** Start The data **

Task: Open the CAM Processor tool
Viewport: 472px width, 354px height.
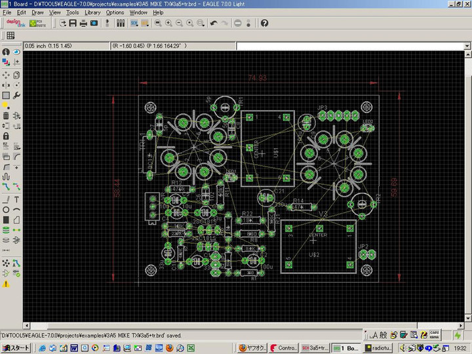Action: [94, 23]
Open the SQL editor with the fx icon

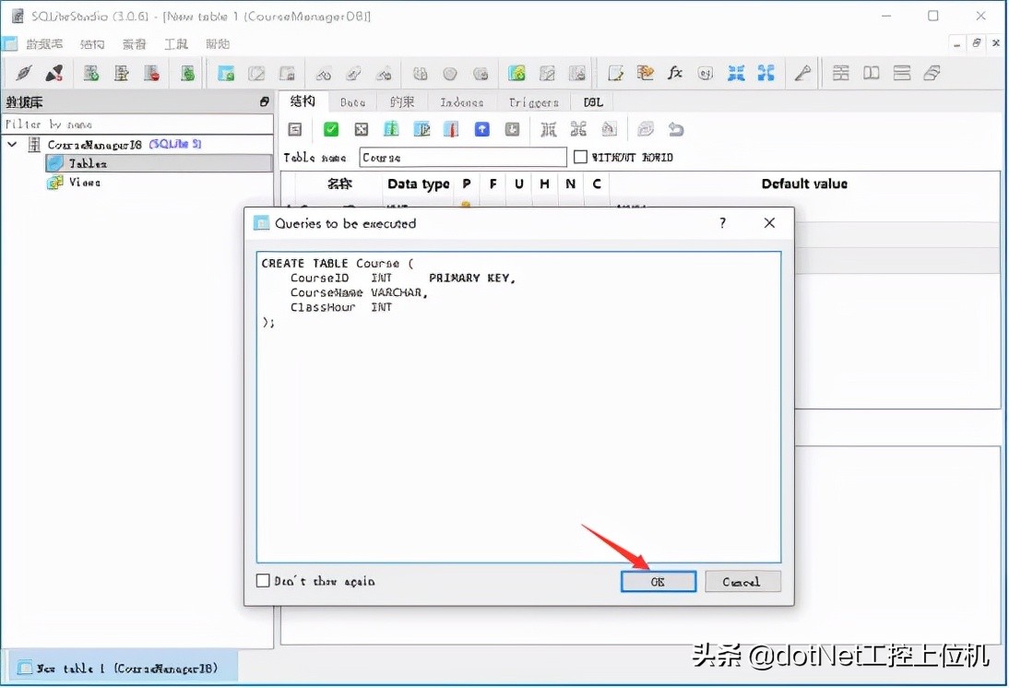(674, 73)
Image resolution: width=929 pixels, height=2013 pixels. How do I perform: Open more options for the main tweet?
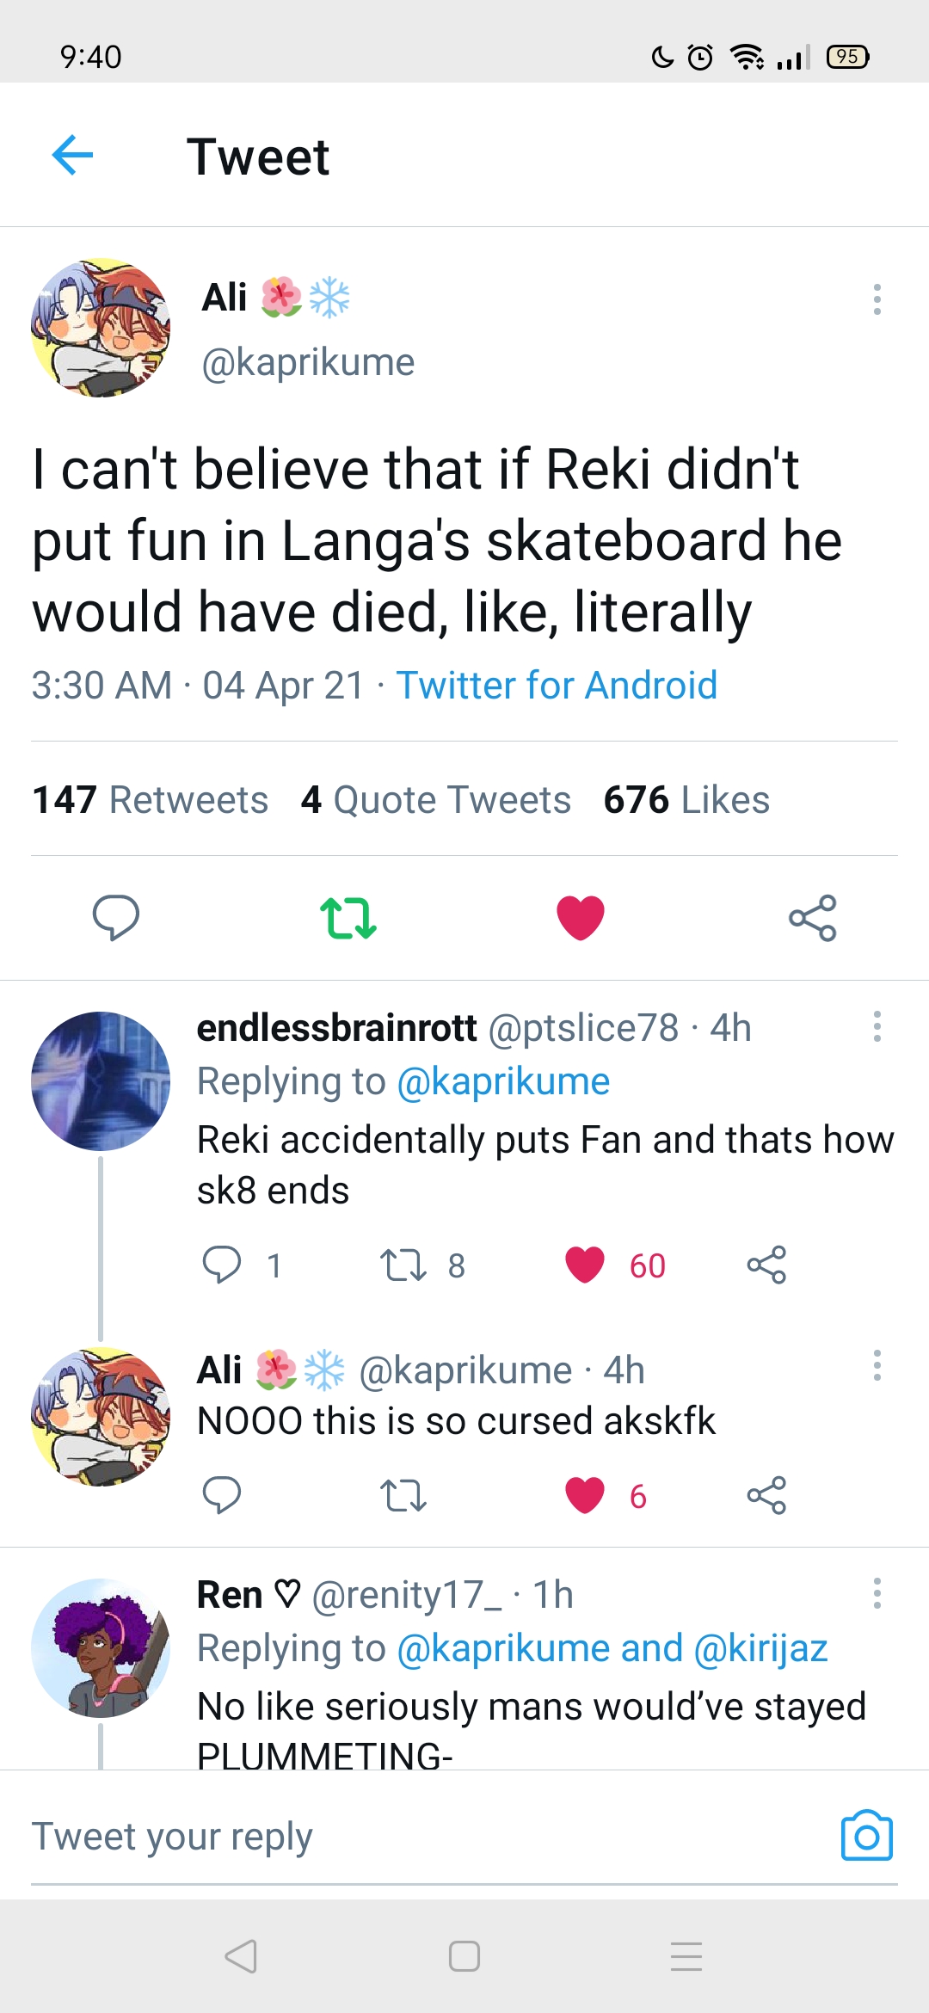tap(877, 299)
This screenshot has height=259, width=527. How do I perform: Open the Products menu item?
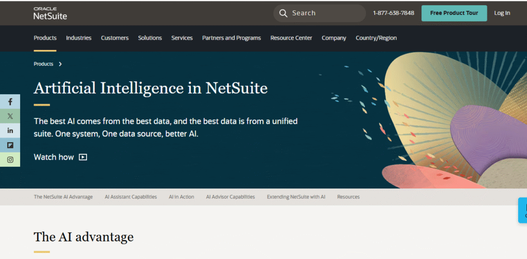tap(45, 38)
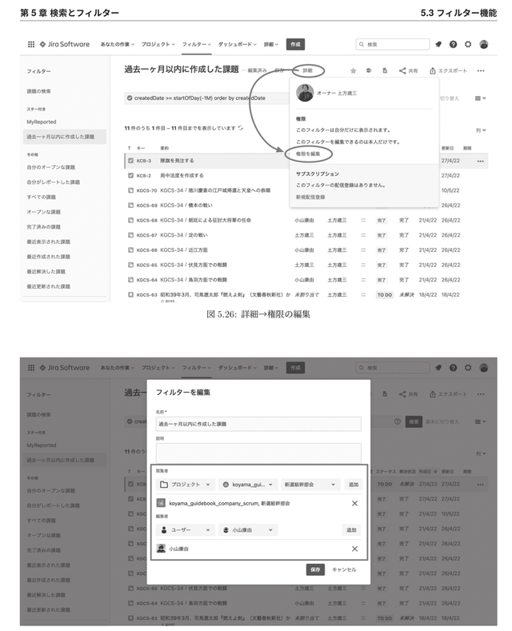Click the empty 説明 description field
Screen dimensions: 512x631
pyautogui.click(x=258, y=451)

** End The data **

Can you update the lines above so that every "Open" becomes "Launch", with everything else left unchanged? Leave the pictures out of your answer.

Task: Launch the CAM Processor tool
Viewport: 472px width, 354px height.
Action: [94, 23]
Launch the SQL editor with the fx icon

(674, 73)
Image resolution: width=929 pixels, height=2013 pixels. How do I perform: Launch more options for the main tweet?
tap(877, 299)
This screenshot has height=259, width=527. How do I perform: Launch the Products menu item?
tap(45, 38)
Click the empty 説明 description field
Screen dimensions: 512x631
pyautogui.click(x=258, y=451)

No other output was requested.